I'm reading through Marker's Model Theory: An Introduction, and I'm confused by the proof of Proposition 2.2.2. The result is as follows:
Let $T$ be an $\mathcal{L}$-theory with infinite models. If $\kappa$ is an infinite cardinal with $\kappa \geq |\mathcal{L}|$, then there is a model of $T$ of cardinality $\kappa$.
The proof goes as follows. Let $\mathcal{L}^*$ be the language $\mathcal{L} \cup \{c_\alpha : \alpha \in \kappa \}$, where the $c_\alpha$ are constant symbols. Let $T^*$ be the $\mathcal{L}^*$-theory $T^* = T \cup \{ c_\alpha \neq c_\beta : \alpha, \beta \in \kappa, \alpha \neq \beta \}$. Any model of $T^*$ will have at least $\kappa$ many elements. To prove that $T^*$ is satisfiable, we use the Compactness Theorem by showing that $T^*$ is finitely satisfiable. If $\Delta \subseteq T^*$ is a finite subset of $T^*$, then $\Delta$ is contained in $T \cup \{ c_\alpha \neq c_\beta : \alpha, \beta \in I \}$ for some finite subset $I$ of $\kappa$. Any infinite model of $T$ would model $\Delta$, so we know that $T^*$ is finitely satisfiable, and therefore satisfiable.
I have two questions about this. Firstly, it's not obvious to me that a model of $T^*$ would be of cardinality exactly $\kappa$, only at least $\kappa$. The $c_\alpha \neq c_\beta$ sentences ensure that $\kappa$ maps injectively into a model $\mathcal{M}$ by $\alpha \mapsto c_\alpha^\mathcal{M}$, but I don't see why that precludes the possibility that $M$ is of cardinality strictly greater than $\kappa$. At first, I took this to mean that there existed a model of cardinality at least $\kappa$ and it was just worded in a way that I misunderstood, but Marker uses this result to prove Vaught's test, where he invokes the existence of a model for $T$ of cardinality exactly $\kappa$.
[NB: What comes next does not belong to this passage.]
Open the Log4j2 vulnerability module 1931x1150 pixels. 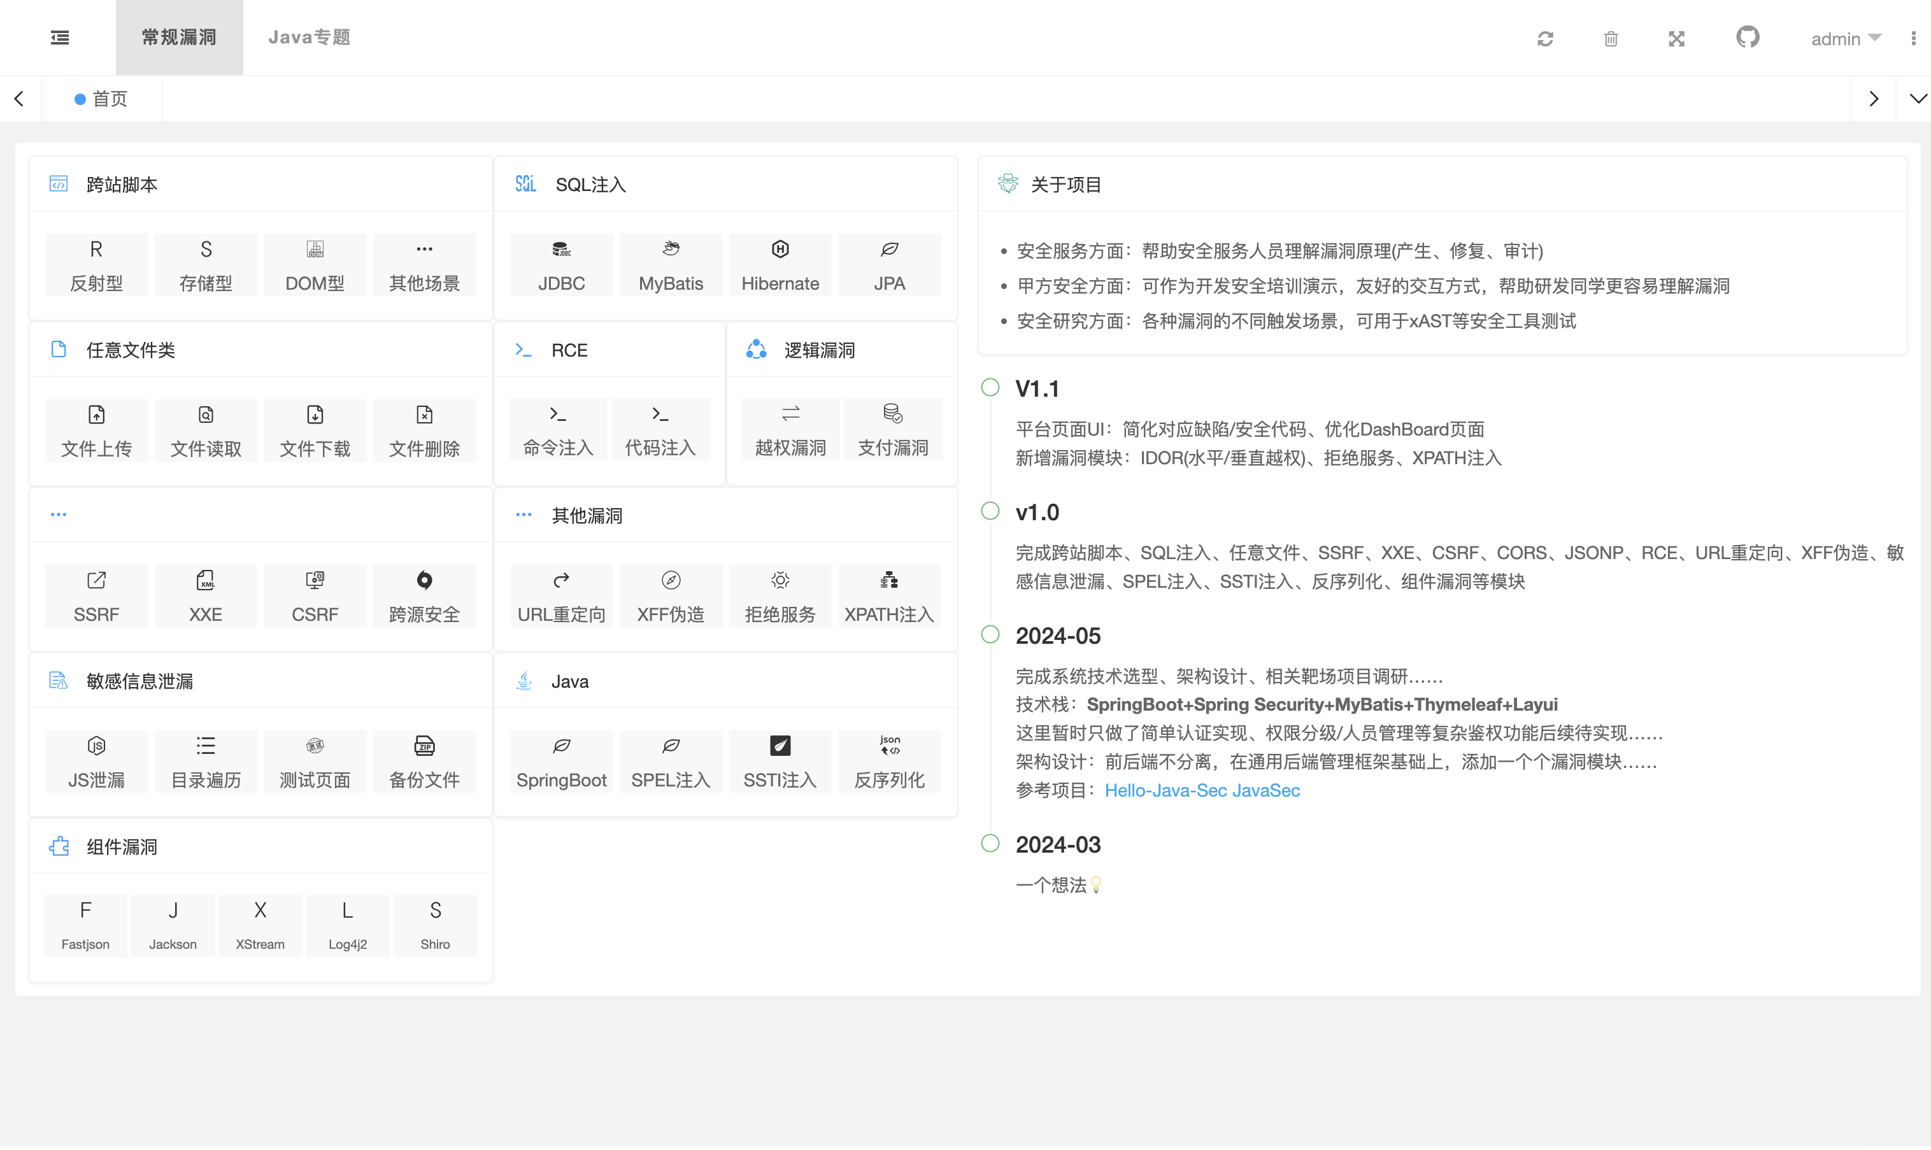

Secondly, I don't see where the assumption that $\kappa \geq |\mathcal{L}|$ is used.
Any help clearing up either of these confusions would be greatly appreciated.
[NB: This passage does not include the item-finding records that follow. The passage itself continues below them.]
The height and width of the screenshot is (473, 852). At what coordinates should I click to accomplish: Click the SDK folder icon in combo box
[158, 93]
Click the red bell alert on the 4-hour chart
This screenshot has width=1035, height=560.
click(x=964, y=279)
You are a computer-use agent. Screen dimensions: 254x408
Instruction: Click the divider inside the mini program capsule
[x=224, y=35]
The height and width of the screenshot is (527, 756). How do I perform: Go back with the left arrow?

Your two concerns are related. We use $\kappa \geq |\mathcal{L}|$ in order to show that there is a model of size exactly $\kappa$.
The idea is to pick your favorite set of size $\kappa$ and then close it under all the operations of $\mathcal{L}$.
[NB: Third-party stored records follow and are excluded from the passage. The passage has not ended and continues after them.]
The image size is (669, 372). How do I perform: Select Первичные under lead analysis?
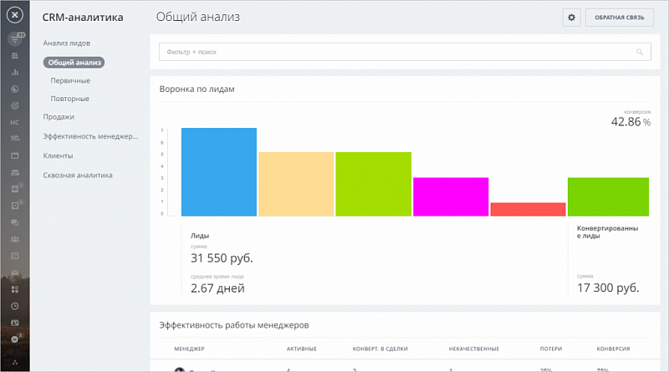[70, 80]
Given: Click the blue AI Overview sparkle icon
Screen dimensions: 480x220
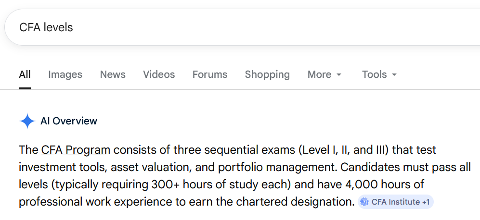Looking at the screenshot, I should 27,121.
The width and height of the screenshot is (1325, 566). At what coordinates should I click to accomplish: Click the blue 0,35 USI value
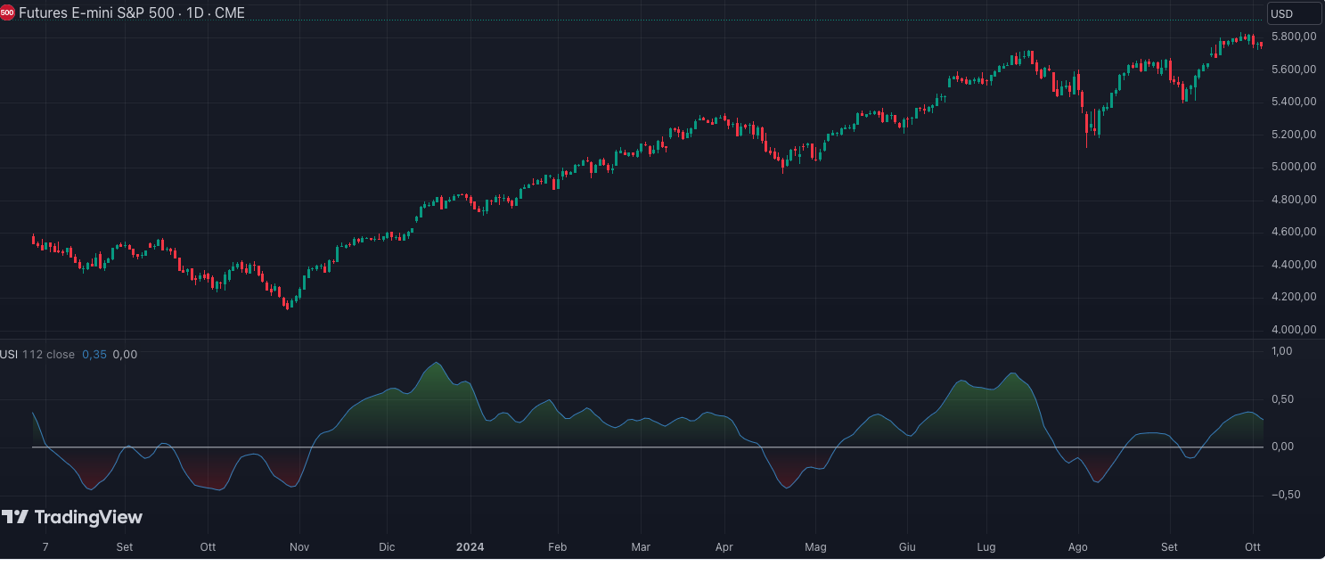pyautogui.click(x=94, y=355)
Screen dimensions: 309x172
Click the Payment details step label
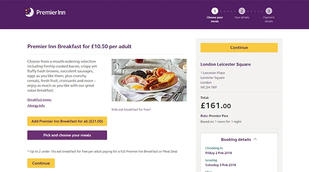click(269, 19)
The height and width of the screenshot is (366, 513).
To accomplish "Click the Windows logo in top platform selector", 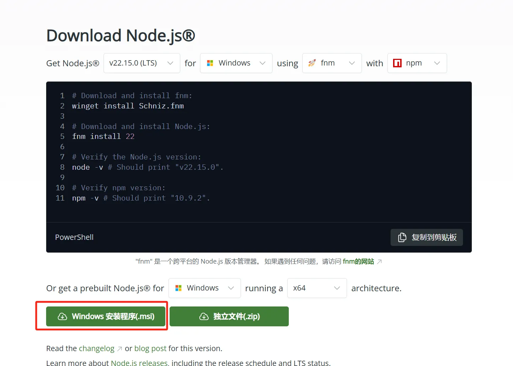I will click(x=210, y=63).
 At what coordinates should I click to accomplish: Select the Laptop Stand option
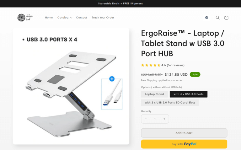click(x=154, y=94)
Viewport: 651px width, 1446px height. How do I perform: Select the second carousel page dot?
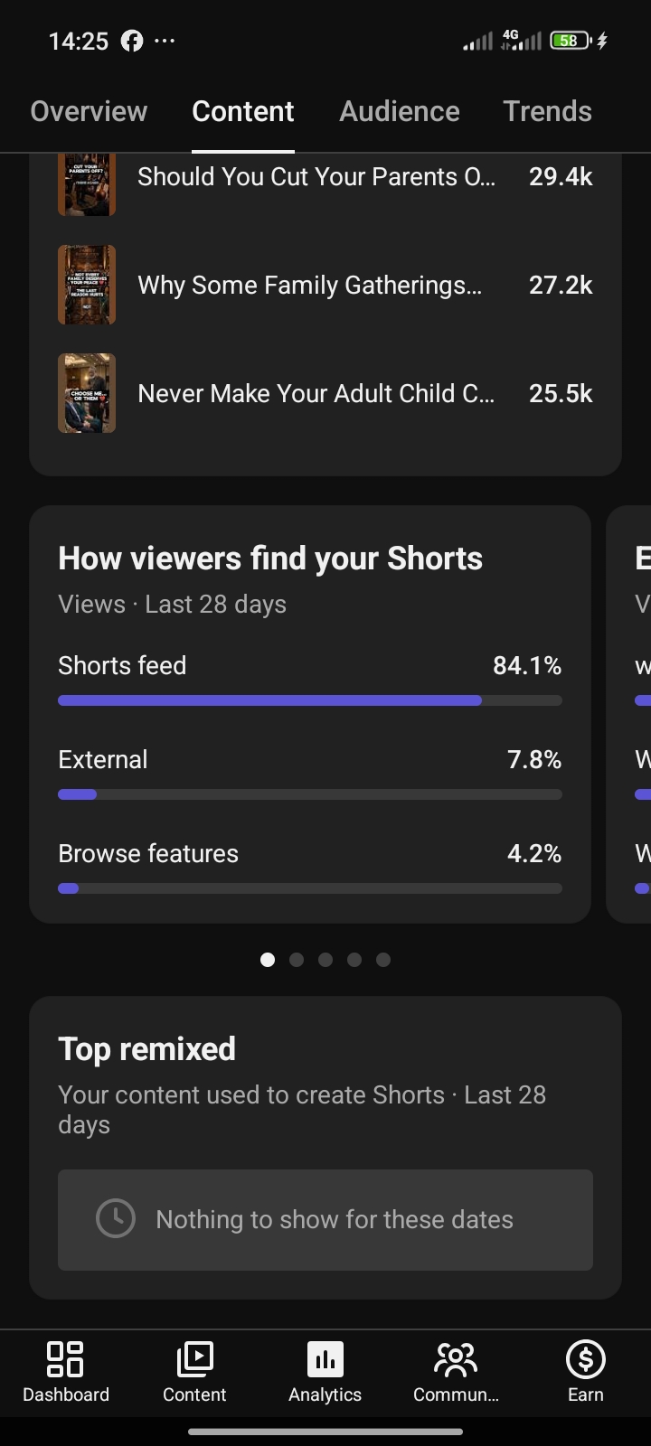click(297, 960)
This is entirely analogous to finding the smallest subgroup containing a subset of a group $G$. We take $S \subseteq G$ and close it under the group operations.
Showing that taking this closure doesn't add too many elements (that is, we end with $\kappa$ many elements) uses the fact that we don't need to do this closure operation too many times -- after all, there are at most $\kappa$ many operations in $\mathcal{L}$ to worry about.
The actual process of taking this closure is a bit tedious, but isn't hard. You can find more information by googling around for the "Downward Lowenheim-Skolem Theorem"
I hope this helps ^_^